[[ Records for the exercise, beginning ]]
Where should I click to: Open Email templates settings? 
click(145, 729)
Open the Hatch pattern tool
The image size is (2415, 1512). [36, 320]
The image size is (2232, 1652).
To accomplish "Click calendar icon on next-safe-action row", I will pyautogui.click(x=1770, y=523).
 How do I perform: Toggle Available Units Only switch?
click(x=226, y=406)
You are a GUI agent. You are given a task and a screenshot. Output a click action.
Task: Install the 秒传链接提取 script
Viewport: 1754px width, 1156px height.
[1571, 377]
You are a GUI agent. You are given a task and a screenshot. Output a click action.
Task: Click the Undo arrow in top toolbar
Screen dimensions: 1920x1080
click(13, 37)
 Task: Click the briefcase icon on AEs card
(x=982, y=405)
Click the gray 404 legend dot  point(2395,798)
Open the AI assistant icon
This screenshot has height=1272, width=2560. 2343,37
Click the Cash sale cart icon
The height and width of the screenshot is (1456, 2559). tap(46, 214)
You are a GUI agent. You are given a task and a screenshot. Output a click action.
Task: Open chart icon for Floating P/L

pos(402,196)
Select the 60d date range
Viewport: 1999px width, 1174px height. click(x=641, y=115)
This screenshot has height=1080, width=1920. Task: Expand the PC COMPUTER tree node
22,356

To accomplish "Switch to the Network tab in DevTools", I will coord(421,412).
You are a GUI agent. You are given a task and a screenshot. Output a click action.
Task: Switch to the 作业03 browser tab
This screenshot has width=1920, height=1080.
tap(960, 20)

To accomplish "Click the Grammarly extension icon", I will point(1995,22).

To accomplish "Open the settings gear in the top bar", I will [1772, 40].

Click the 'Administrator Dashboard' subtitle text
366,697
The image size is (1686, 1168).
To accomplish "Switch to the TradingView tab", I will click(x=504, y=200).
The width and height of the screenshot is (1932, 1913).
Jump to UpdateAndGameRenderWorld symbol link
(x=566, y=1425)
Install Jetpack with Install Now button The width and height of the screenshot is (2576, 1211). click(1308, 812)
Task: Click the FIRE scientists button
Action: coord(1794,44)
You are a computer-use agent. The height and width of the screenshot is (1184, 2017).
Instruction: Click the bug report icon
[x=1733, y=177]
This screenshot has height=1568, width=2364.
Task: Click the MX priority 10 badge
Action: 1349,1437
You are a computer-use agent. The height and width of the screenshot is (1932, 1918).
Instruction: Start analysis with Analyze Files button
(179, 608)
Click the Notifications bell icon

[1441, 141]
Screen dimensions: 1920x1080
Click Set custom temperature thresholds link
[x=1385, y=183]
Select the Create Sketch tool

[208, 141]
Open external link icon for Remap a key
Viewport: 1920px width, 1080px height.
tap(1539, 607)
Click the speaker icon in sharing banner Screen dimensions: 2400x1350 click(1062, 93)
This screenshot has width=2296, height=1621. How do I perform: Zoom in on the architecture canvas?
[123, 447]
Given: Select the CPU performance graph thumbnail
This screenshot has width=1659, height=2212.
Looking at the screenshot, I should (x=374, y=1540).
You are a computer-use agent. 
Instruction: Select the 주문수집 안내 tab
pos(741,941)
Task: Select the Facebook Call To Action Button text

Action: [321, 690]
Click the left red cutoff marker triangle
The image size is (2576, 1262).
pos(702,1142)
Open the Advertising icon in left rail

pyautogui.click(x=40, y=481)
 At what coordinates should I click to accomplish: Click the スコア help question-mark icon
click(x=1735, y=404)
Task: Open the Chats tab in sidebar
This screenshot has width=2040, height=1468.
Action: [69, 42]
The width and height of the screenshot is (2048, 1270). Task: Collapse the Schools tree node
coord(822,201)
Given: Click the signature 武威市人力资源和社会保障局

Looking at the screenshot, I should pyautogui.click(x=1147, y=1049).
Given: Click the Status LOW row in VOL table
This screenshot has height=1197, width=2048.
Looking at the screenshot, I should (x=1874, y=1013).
[[ Records for the exercise, end ]]
> **Goal of the exercise**
All entries are to be reproduced verbatim, with none omitted.

> **Result of the exercise**
Where should I click to: Open Email templates settings? 
click(145, 729)
Open the Hatch pattern tool
The image size is (2415, 1512). [36, 320]
The image size is (2232, 1652).
To accomplish "Click calendar icon on next-safe-action row", I will pyautogui.click(x=1770, y=523).
 How do I perform: Toggle Available Units Only switch?
click(x=226, y=406)
You are a GUI agent. You are given a task and a screenshot. Output a click action.
Task: Install the 秒传链接提取 script
Viewport: 1754px width, 1156px height.
[1571, 377]
You are a GUI agent. You are given a task and a screenshot. Output a click action.
Task: Click the Undo arrow in top toolbar
Screen dimensions: 1920x1080
click(13, 37)
 Task: Click the briefcase icon on AEs card
(x=982, y=405)
Click the gray 404 legend dot  point(2395,798)
Open the AI assistant icon
This screenshot has height=1272, width=2560. 2343,37
Click the Cash sale cart icon
The height and width of the screenshot is (1456, 2559). tap(46, 214)
You are a GUI agent. You are given a task and a screenshot. Output a click action.
Task: Open chart icon for Floating P/L

pos(402,196)
Select the 60d date range
Viewport: 1999px width, 1174px height. click(x=641, y=115)
This screenshot has height=1080, width=1920. Task: Expand the PC COMPUTER tree node
22,356

To accomplish "Switch to the Network tab in DevTools", I will coord(421,412).
You are a GUI agent. You are given a task and a screenshot. Output a click action.
Task: Switch to the 作业03 browser tab
This screenshot has width=1920, height=1080.
tap(960, 20)

To accomplish "Click the Grammarly extension icon", I will point(1995,22).

To accomplish "Open the settings gear in the top bar", I will [1772, 40].

Click the 'Administrator Dashboard' subtitle text
366,697
The image size is (1686, 1168).
To accomplish "Switch to the TradingView tab", I will click(x=504, y=200).
The width and height of the screenshot is (1932, 1913).
Jump to UpdateAndGameRenderWorld symbol link
(x=566, y=1425)
Install Jetpack with Install Now button The width and height of the screenshot is (2576, 1211). click(1308, 812)
Task: Click the FIRE scientists button
Action: coord(1794,44)
You are a computer-use agent. The height and width of the screenshot is (1184, 2017).
Instruction: Click the bug report icon
[x=1733, y=177]
This screenshot has height=1568, width=2364.
Task: Click the MX priority 10 badge
Action: 1349,1437
You are a computer-use agent. The height and width of the screenshot is (1932, 1918).
Instruction: Start analysis with Analyze Files button
(179, 608)
Click the Notifications bell icon

[1441, 141]
Screen dimensions: 1920x1080
Click Set custom temperature thresholds link
[x=1385, y=183]
Select the Create Sketch tool

[208, 141]
Open external link icon for Remap a key
Viewport: 1920px width, 1080px height.
tap(1539, 607)
Click the speaker icon in sharing banner Screen dimensions: 2400x1350 click(1062, 93)
This screenshot has width=2296, height=1621. How do I perform: Zoom in on the architecture canvas?
[123, 447]
Given: Select the CPU performance graph thumbnail
This screenshot has width=1659, height=2212.
Looking at the screenshot, I should (x=374, y=1540).
You are a computer-use agent. 
Instruction: Select the 주문수집 안내 tab
pos(741,941)
Task: Select the Facebook Call To Action Button text

Action: [321, 690]
Click the left red cutoff marker triangle
The image size is (2576, 1262).
pos(702,1142)
Open the Advertising icon in left rail

pyautogui.click(x=40, y=481)
 At what coordinates should I click to accomplish: Click the スコア help question-mark icon
click(x=1735, y=404)
Task: Open the Chats tab in sidebar
This screenshot has width=2040, height=1468.
Action: [69, 42]
The width and height of the screenshot is (2048, 1270). Task: Collapse the Schools tree node
coord(822,201)
Given: Click the signature 武威市人力资源和社会保障局

Looking at the screenshot, I should pyautogui.click(x=1147, y=1049).
Given: Click the Status LOW row in VOL table
This screenshot has height=1197, width=2048.
Looking at the screenshot, I should (x=1874, y=1013).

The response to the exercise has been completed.